**ACTIVITY:**
Please copy the introduction again, beginning at the words "The physiologic range" and stopping after "cervical spine [12].", and swap every "C1-2" for "C1–C2".

**TEXT SHOWN:**
Introduction

The physiologic range of motion (ROM) of the human atlantoaxial joints enables axial rotation of 70° and flexion–extension of 20°. With initiation of head rotation, C1-2 starts to rotate, and C1-2 rotation accounts for up to 60–70% of overall cervical axial rotation [1,2,3].

Atlantoaxial pathologies and different treatment strategies lead to a variable loss of both total cervical and C1-2 rotation. There is, however, insufficient knowledge of the impact a specific treatment has on rotation C1-2 [4,5,6,7,8]. Some studies have investigated ROM using functional CT scanning, following the treatment of C1-2 injuries [9,10,11], or the surgical treatment of degenerative disorders of the cervical spine [12].

The estimated loss of C1-2 rotation compared to total neck rotation has been investigated in previous studies. Jeanneret et al. [9] measured C1-2 rotation after AOSF using functional CT scanning in 14 patients, observing a mean of 25° to the left and 24° to the right side, and only a few patients had normal rotation of C1-2. Koller et al. [10] studied C1-2 rotation using functional CT scanning in 35 patients with C2 fractures. Total neck rotation averaged 103° and C1-2 axial rotation averaged 40°. Using dynamic CT, the authors showed that with C2 malunion the ability to perform C1-2 rotation was reduced, as were the clinical outcomes. Using dynamic CT scans, Guo et al. [11], demonstrated better C1-2 axial rotation in 20 patients who had anterior odontoid screw fixation (av. 40°), than 20 patients who had temporary fixation of C1-2 (av. 32°), for the treatment of odontoid Type-II fractures. These numbers are suitable as clinical reference. Nevertheless, all of these studies relied on CT scanning for measurement, which involves radiation exposure, and can delay of diagnosis because CT scanning is not always readily available in the outpatient clinics or in practice.

Standardizing functional results after various treatment options, in evaluating conservative vs. surgical and motion sparing vs. fusion surgery, is an important research tool that needs validated tools that are easy-to-access [9,10,11,12].

**DATASET SECTION:**
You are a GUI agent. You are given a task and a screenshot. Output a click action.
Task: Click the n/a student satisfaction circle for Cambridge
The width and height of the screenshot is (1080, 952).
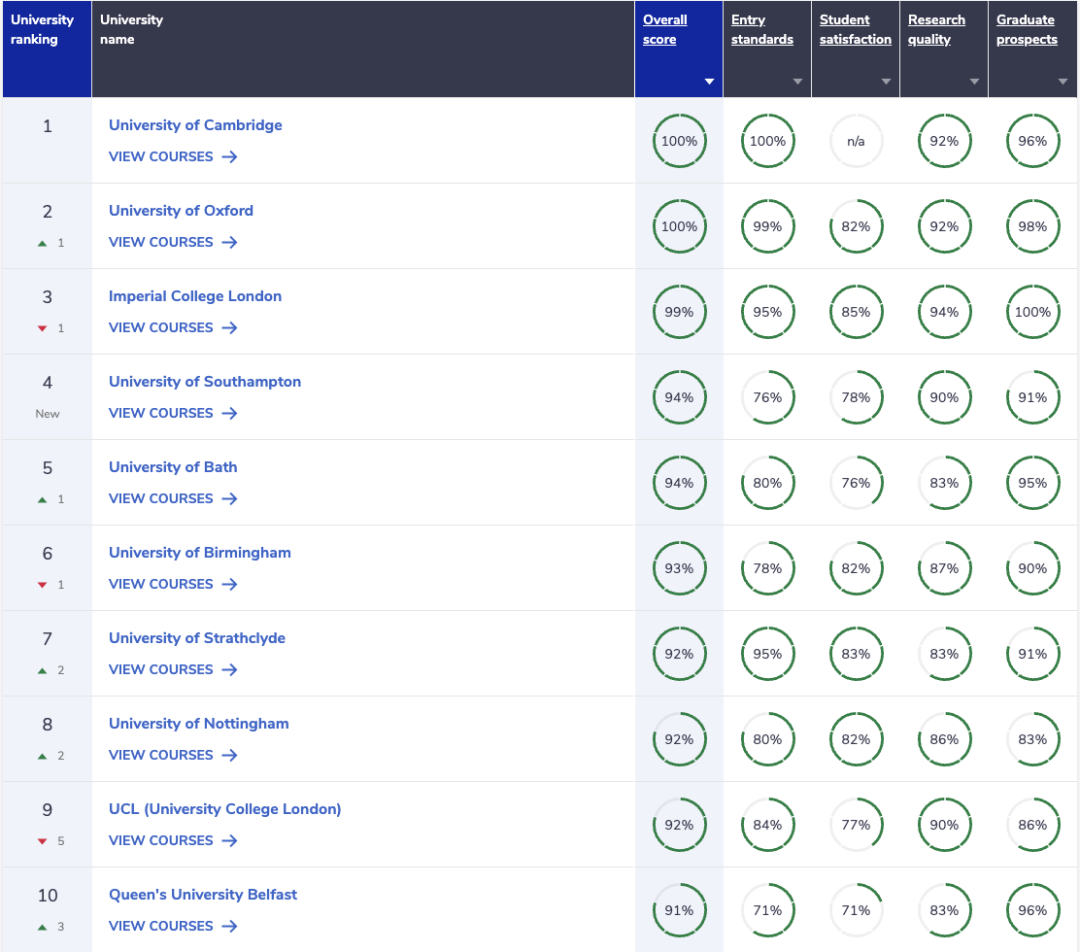pos(856,141)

**EXERCISE OUTPUT:**
The physiologic range of motion (ROM) of the human atlantoaxial joints enables axial rotation of 70° and flexion–extension of 20°. With initiation of head rotation, C1–C2 starts to rotate, and C1–C2 rotation accounts for up to 60–70% of overall cervical axial rotation [1,2,3].

Atlantoaxial pathologies and different treatment strategies lead to a variable loss of both total cervical and C1–C2 rotation. There is, however, insufficient knowledge of the impact a specific treatment has on rotation C1–C2 [4,5,6,7,8]. Some studies have investigated ROM using functional CT scanning, following the treatment of C1–C2 injuries [9,10,11], or the surgical treatment of degenerative disorders of the cervical spine [12].